The upside to every client engagement is that there is never a shortage of opportunities for improvement, from digitizing manual processes to automating complex decisions by unifying different models or partners into a single platform.
For example, one major retailer asked curbside customers to call the stores when they arrive, and a store associate would bring out their order. This was unscalable, inefficient and a terrible customer experience. Together, we deployed an automated curbside experience that tracked inbound customers so that orders would be ready for handoff as the customers arrived. This retailer stood up our automated curbside solutions in just a few weeks, and scaled to every retail location in under 2 months. The impact has been profound, with real-time visibility and control reducing curbside turnaround time by as much as 5x.

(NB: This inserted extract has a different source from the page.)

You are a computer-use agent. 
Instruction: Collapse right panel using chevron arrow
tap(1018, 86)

A leading grocery retailer was in the early phases of their delivery rollout, relying heavily on manual dispatch to a couple of crowdsourced providers. We found that by better managing and measuring each fleet’s performance via a single, unified platform, we were able to both automate the entire dispatch process, and reduce their cost to deliver by over 20%, while improving their on-time delivery rate.

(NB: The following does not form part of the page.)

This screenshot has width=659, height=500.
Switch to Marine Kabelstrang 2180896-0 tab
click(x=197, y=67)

Similarly, a major TelCo retailer discovered that their lower cost delivery partner was actually performing at a far higher level than their premium delivery counterparts. By reallocating these deliveries and scaling up with the optimal fleets, this retailer doubled their eCommerce sales, while reducing their cost to deliver by almost 60%.
Across nearly every activation around the world, the last six months have been focussed on rapidly scaling up and optimizing at scale.

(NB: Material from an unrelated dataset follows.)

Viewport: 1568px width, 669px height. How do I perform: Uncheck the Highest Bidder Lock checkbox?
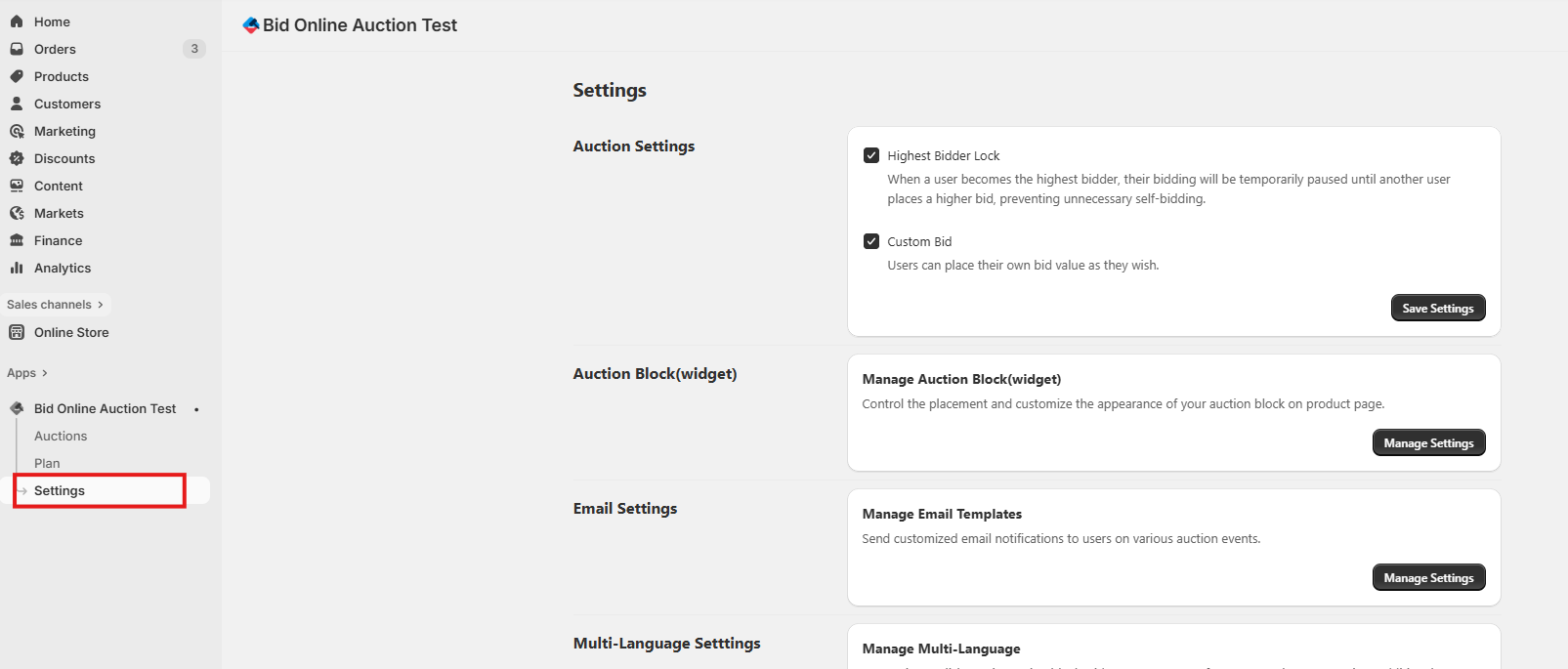(871, 155)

Tell us how you see Bringg’s solution and an Order Management System (OMS) like Fluent Order Management working together.
Today’s retailers look to their OMS partners, like Fluent Order Management to better fulfill their orders, improving their inventory allocation and customer experience. Bringg connects the dots, bringing data driven last mile innovations to these same retailers, and most importantly, to their customers. As an integrated technology offering, Fluent and Bringg provide retailers and their customers with scale, optimization and experience they need to only survive, but thrive in these tumultuous times.
Let’s talk about sustainability and delivery. What kind of trends are you seeing in the marketplace? How does Bringg support this?
Sustainability is a very interesting, and important topic. From a business perspective, sustainability means operating at the ideal margins, carefully balancing speed, convenience and cost to deliver the optimal ROI and the right customer experience. We have found that the only way to balance these often competing concerns, is through real-time visibility and algorithmic control over the entire last mile ecosystem.
On a larger, more global perspective, environmental sustainability is critical to not only our success as an industry, but the manner in which shoppers view and consider retailers. Technology is fundamental to improving the carbon footprint of last mile delivery. Better routing, order batching and fleet allocation ensure that the right sized assets are assigned to the right fleet, at the right time. Machine learning and predictive modeling ensure that delivery vehicles and customers waiting for a curbside delivery spend the minimal amount of time idling, improving both operational efficiency and limiting carbon footprints. In urban city centers, alternative pickup and delivery providers are frequently innovating, offering everything from delivery “on foot” to green, eBike delivery. In the 21st century, the greatest logistics challenge is not a lack of resource, but the optimal way to leverage every available resource to better serve the customer.